[Material shown Boundary: Start]

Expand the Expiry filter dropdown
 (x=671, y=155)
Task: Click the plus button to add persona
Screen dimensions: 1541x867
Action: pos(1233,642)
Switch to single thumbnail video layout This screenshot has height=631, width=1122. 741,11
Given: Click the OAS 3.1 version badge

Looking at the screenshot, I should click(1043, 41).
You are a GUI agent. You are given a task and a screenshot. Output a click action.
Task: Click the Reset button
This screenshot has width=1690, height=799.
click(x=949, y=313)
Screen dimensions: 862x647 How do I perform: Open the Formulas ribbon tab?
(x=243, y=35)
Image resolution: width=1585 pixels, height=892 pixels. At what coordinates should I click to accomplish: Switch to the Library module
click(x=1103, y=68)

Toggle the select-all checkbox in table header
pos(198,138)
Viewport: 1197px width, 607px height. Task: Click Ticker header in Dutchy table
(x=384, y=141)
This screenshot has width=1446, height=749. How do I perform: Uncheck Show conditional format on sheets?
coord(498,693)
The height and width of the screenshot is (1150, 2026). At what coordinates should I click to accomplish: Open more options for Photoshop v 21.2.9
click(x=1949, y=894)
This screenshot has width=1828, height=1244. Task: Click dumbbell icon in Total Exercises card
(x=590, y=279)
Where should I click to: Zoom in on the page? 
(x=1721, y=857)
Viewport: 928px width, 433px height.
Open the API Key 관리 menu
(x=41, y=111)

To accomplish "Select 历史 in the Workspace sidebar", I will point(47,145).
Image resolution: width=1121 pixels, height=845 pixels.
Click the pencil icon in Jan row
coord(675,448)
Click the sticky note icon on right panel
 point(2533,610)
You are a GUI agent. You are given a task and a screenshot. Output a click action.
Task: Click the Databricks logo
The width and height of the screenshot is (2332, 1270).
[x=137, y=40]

[Material shown Boundary: End]

Only the lines from the beginning of the material above through the line with "Image resolution: width=1121" are wanted; extract them exactly.

Expand the Expiry filter dropdown
 (x=671, y=155)
Task: Click the plus button to add persona
Screen dimensions: 1541x867
Action: pos(1233,642)
Switch to single thumbnail video layout This screenshot has height=631, width=1122. 741,11
Given: Click the OAS 3.1 version badge

Looking at the screenshot, I should click(1043, 41).
You are a GUI agent. You are given a task and a screenshot. Output a click action.
Task: Click the Reset button
This screenshot has width=1690, height=799.
click(x=949, y=313)
Screen dimensions: 862x647 How do I perform: Open the Formulas ribbon tab?
(x=243, y=35)
Image resolution: width=1585 pixels, height=892 pixels. At what coordinates should I click to accomplish: Switch to the Library module
click(x=1103, y=68)

Toggle the select-all checkbox in table header
pos(198,138)
Viewport: 1197px width, 607px height. Task: Click Ticker header in Dutchy table
(x=384, y=141)
This screenshot has width=1446, height=749. How do I perform: Uncheck Show conditional format on sheets?
coord(498,693)
The height and width of the screenshot is (1150, 2026). At what coordinates should I click to accomplish: Open more options for Photoshop v 21.2.9
click(x=1949, y=894)
This screenshot has width=1828, height=1244. Task: Click dumbbell icon in Total Exercises card
(x=590, y=279)
Where should I click to: Zoom in on the page? 
(x=1721, y=857)
Viewport: 928px width, 433px height.
Open the API Key 관리 menu
(x=41, y=111)

To accomplish "Select 历史 in the Workspace sidebar", I will point(47,145).
Image resolution: width=1121 pixels, height=845 pixels.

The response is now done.